Ataídes Oliveira destacou o papel estratégico da comissão, que vai visitar in loco obras paralisadas de norte a sul do país. Ele argumentou que a retomada das obras, cuja paralisação já causou prejuízo bilionários aos cofres da União, vai garantir mais desenvolvimento regional e melhor qualidade de vida para a população, além de movimentar a indústria da construção civil, gerando mais emprego e renda num cenário de crise.

Irregularidades

Dois requerimentos do presidente do PSDB/TO foram aprovados na reunião. Um deles solicita ao Ministério do Planejamento informações sobre o andamento de todas as obras do Programa de Aceleração do Crescimento (PAC) avaliadas entre R$ 500 mil e R$ 10 milhões. O outro prevê realização de audiência pública com representantes do Tribunal de Contas da União (TCU) e da Controladoria Geral da União (CGU).

Ataídes Oliveira também chamou atenção da Comissão Especial para um dado alarmante: 73,9% das obras fiscalizadas nos últimos dez anos pelo TCU têm irregularidades graves, como excesso de aditivos, sobrepreço, projetos mal feitos ou editais direcionados. “Isso vale para hospitais, rodovias, aeroportos, creches, complexos esportivos, todo tipo de obra.

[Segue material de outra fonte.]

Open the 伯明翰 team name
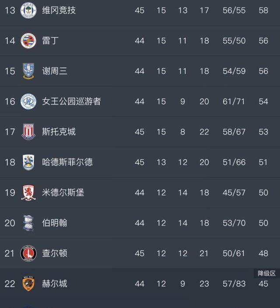click(x=55, y=223)
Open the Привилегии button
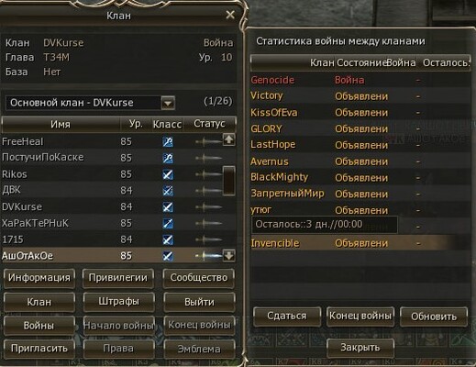The width and height of the screenshot is (476, 367). click(x=118, y=278)
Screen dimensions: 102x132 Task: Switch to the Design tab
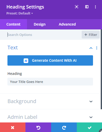40,24
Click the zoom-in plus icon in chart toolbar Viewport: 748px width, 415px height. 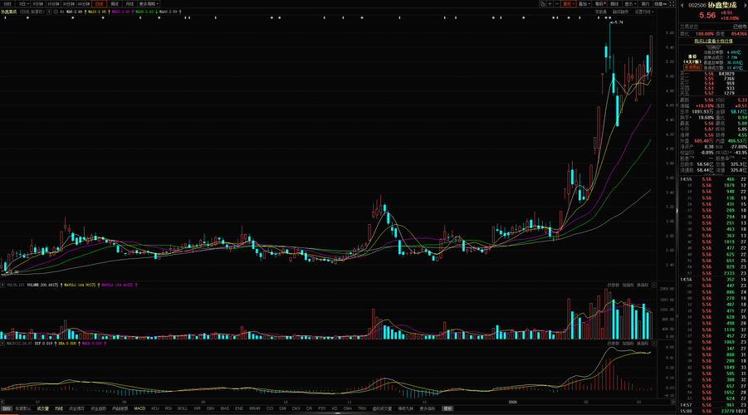pos(550,4)
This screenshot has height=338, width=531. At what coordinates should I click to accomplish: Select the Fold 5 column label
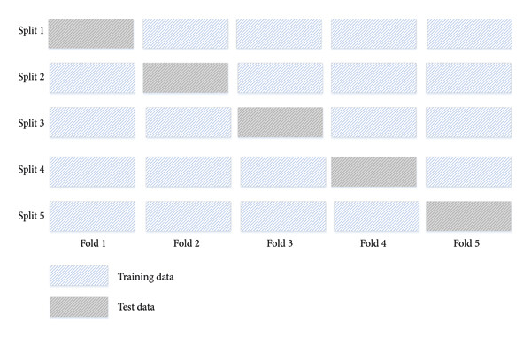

O custo dessas irregularidades soma mais de R$ 20 bilhões, pelos cálculos do TCU”, afirmou.

“O mais grave é que, apesar dos alertas recorrentes feitos pelo tribunal, as mesmas irregularidades continuam sendo cometidas ano após ano”, alertou o parlamentar, que pediu atenção especial da Comissão Especial para os relatórios anuais encaminhados pelo TCU. A recomendação do tribunal, na maioria das vezes, é a correção dos erros apontados; nos casos mais sérios, o TCU indica o corte de recursos públicos.